Terá sido por sinédoque – a parte tomada pelo todo? – puro uso abusivo de uma figura de linguagem?  Ou haverá algo mais a ser considerado? Penso que sim. Penso que o travelling de Kapò incomoda porque é sinistro – quer dizer, porque ele convoca algo do mais íntimo de cada um de nós. E Rivette e Daney, penso eu, parece-me que acusaram o golpe.

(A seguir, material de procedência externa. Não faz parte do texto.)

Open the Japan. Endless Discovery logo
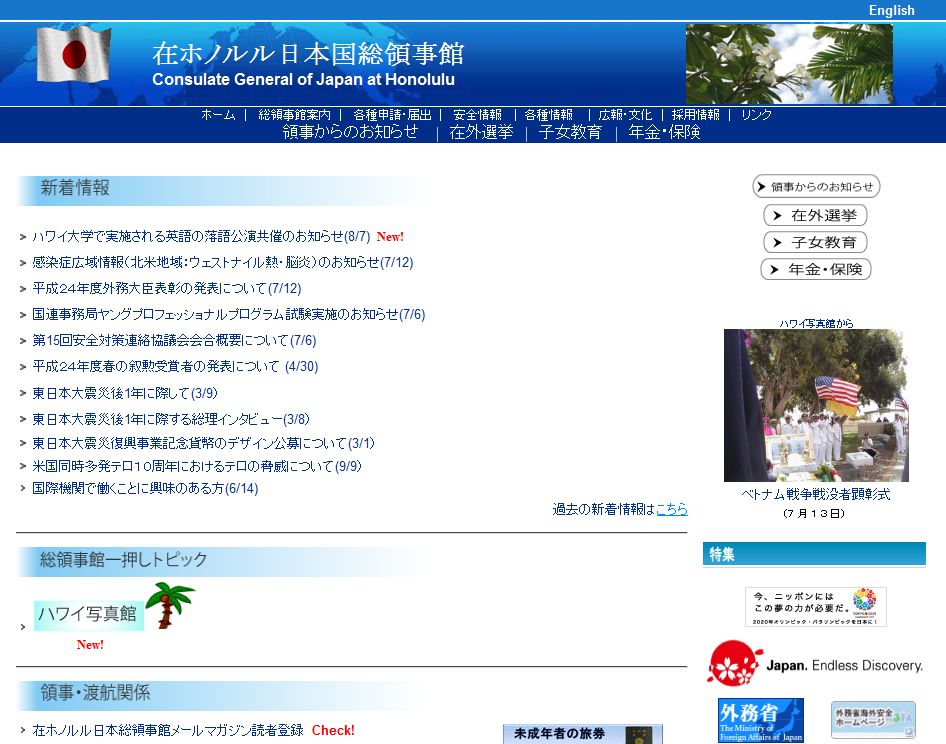This screenshot has height=744, width=946. point(815,664)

Tento me explicar. Em primeiro lugar, fazer um travelling para frente diante do horror é uma experiência factual na vida humana. Convido a pensar num médico dando atendimento a uma vítima de um acidente catastrófico: ele vai, por dever de ofício, ser capturado numa espiral de tempo dilatado. Com a percepção em câmera lenta, seus olhos farão travellings sucessivos, examinando as funções vitais e o corpo dilacerado, dando zoons para enquadrar cada um dos ferimentos, fraturas e sangramentos, um após o outro, calculando por onde começar a recompor aquele corpo de modo a deter hemorragias e estabilizar fraturas para salvar aquela vida. Encontro com o Real em toda a sua crueza, encontro para o qual espera-se que o médico esteja preparado. Mas o que dizer dos curiosos que se aglomeram no entorno? Nada têm a contribuir, mas não despregam os olhos do horror, até que, cansados ou satisfeitos, dão a vez para a leva seguinte, sedenta.

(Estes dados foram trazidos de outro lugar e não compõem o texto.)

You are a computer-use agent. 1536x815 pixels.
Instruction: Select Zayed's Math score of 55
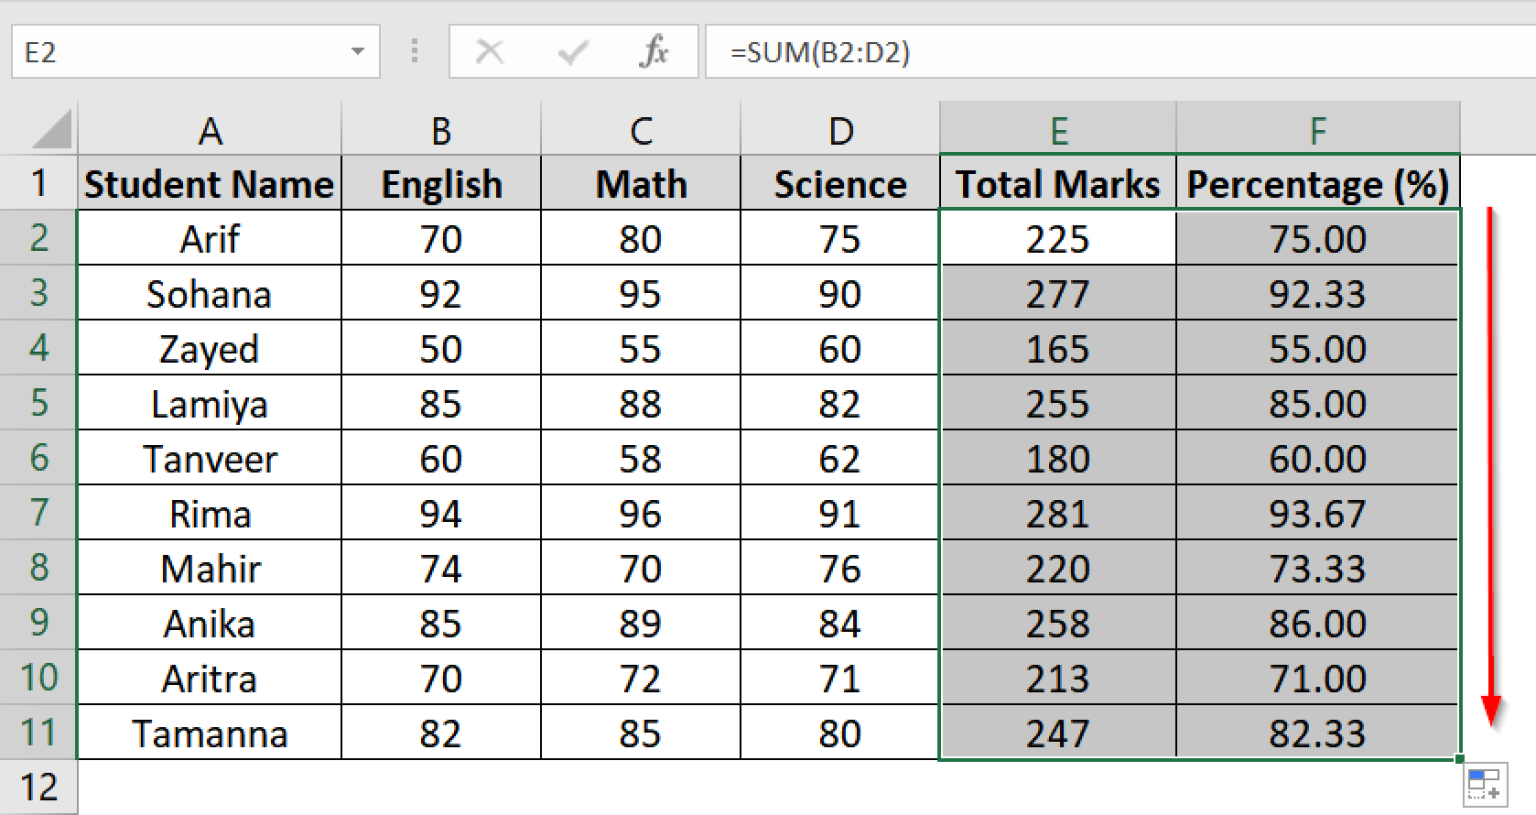[x=641, y=348]
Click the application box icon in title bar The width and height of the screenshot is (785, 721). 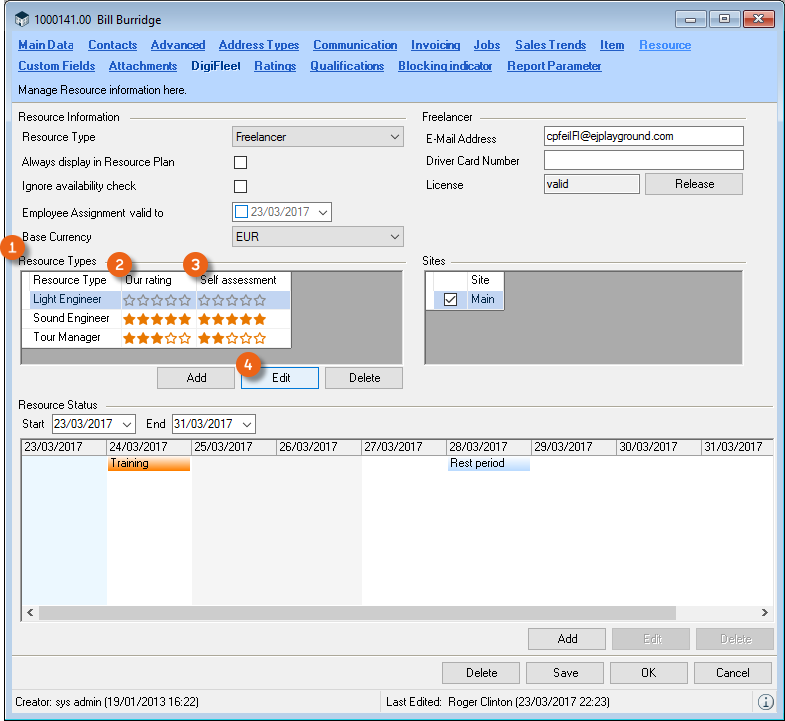coord(19,19)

Esse pequeno resumo da ópera eu o faço para que a gente se lembre de que padecemos, em diferentes medidas, de atração mórbida e fascinação pelo horror. Com o que construo, então, uma hipótese: a eleição do travelling de Kapò, como a escolha mais desprezível que Pontecorvo teria realizado nesse filme, deve-se ao fato de se ter desvelado ali algo que nós escondemos de nós mesmos no mais profundo de nosso ser? Como “esconder de nós mesmos” é o melhor caminho para proteger qualquer gozo sinistro, garantindo sua sobrevivência inconsciente, o convite é para que se faça luz: às claras, podemos lhe dar um destino mais digno.

Há um imperativo categórico (e sobre ele um princípio de Liberdade que dá ao sujeito o direito de dizer não) que estou pronta a subscrever: a única obrigação que recai sobre todo ser humano é a de pensar até o limite sensível de sua capacidade racional e de sua sensibilidade ética. Pensar visando o Real, à revelia de seus ideais e preferências. Respondendo a esse dever, é impossível não perceber que, diante do insuportável, fica muito barato comprar a boa consciência pela saída mais fácil: abjeto é o outro!

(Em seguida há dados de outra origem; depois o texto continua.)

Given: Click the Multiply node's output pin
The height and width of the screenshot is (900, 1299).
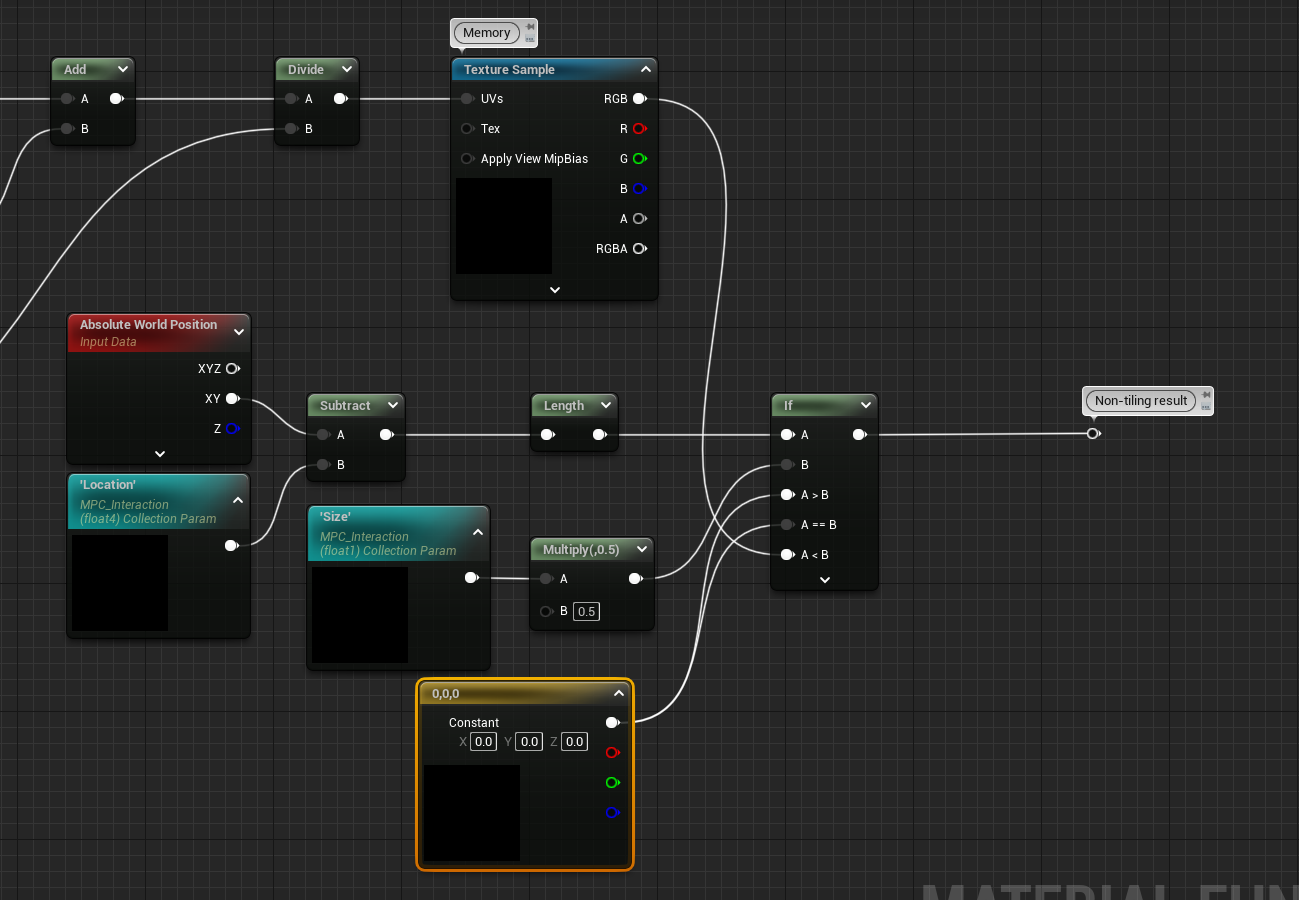Looking at the screenshot, I should pos(634,577).
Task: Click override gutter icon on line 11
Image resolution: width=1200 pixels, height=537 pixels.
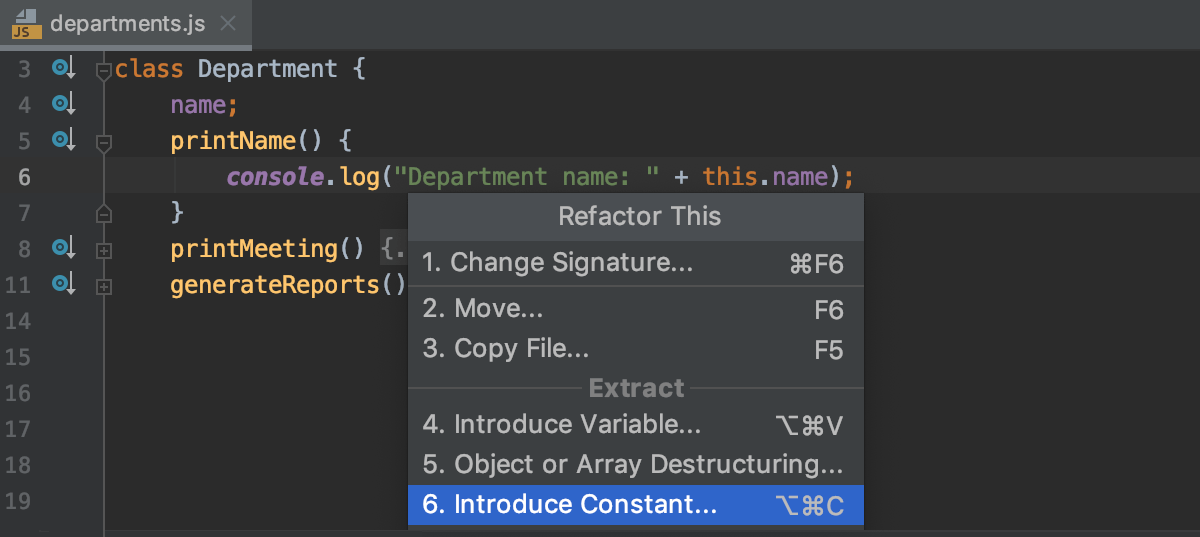Action: click(64, 284)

Enquanto não pudermos reconhecer o Real em nós mesmos – e lhe dar o destino que convém, desde o mal estar até a sua inscrição na Cultura, pela sublimação – ninguém pode se sentir seguro.

Curitiba, 12 de Novembro de 2021

As imagens deste texto mostram Serge Daney e Jacques Rivette no filme "Jacques Rivette - O Vigilante" (1990), de Claire Denis e Serge Daney.